Já a oferta de países que não participam do acordo de redução na produção do petróleo, incluindo os EUA, continuará crescendo nesse meio tempo.

“Sendo assim, vamos esperar para ver a exata taxa de diminuição (dos estoques) no segundo trimestre e vamos revisá-la em junho, com a expectativa, a menos que algo inesperado aconteça, de que não mudaremos a trajetória no segundo semestre do ano”, declarou Falih.

Na última quinta-feira, a Opep, Rússia e outros grandes produtores que controlam cerca de 60% da oferta mundial de petróleo prometeram em Viena continuar reduzindo a produção combinada em cerca de 1,8 milhão de barris por dia até o fim do próximo ano. Anteriormente, o pacto iria vencer em março.

Leia também:
Fabricação cai em 300 mil barris/dia


Recuperação frágil - A renovação do acordo veio em um momento decisivo para a indústria petrolífera, que atravessa uma recuperação ainda frágil. Os cortes na produção estão em vigor desde janeiro.

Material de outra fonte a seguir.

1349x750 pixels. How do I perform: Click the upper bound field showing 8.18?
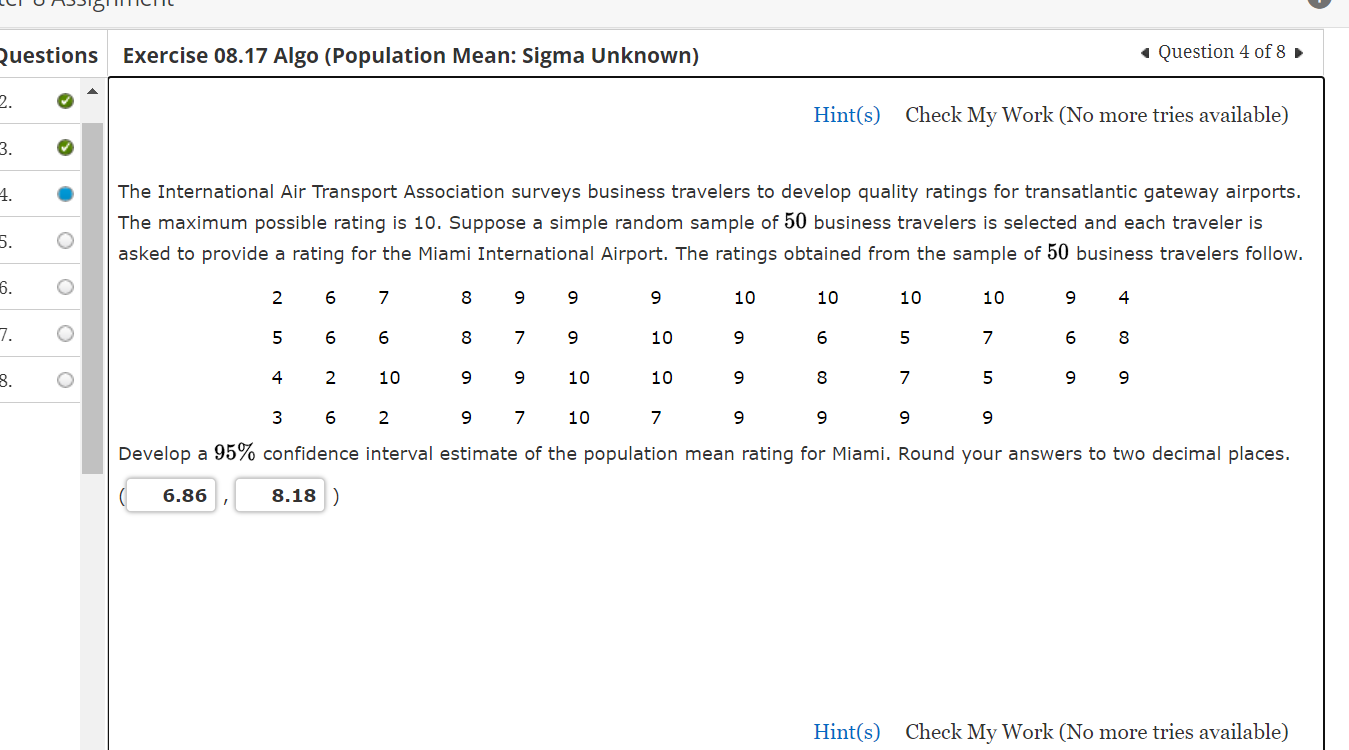pos(280,496)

Na semana passada, contudo, a Opep e parceiros informaram que poderão rever a necessidade de manter os atuais limites de produção quando voltarem a se reunir, em junho, a pedido da Rússia. Isso significa que os cortes poderão ser suspensos antes do previsto se houver uma avaliação de que os preços em alta estão ajudando produtores de óleo de xisto dos EUA, em detrimento de países que estão contendo sua produção.

Falih ressaltou, no entanto, que os produtores ainda têm “capacidade ociosa próxima de 2 milhões de barris”. O ministro saudita falou após se reunir com o secretário de Energia dos EUA, Rick Perry.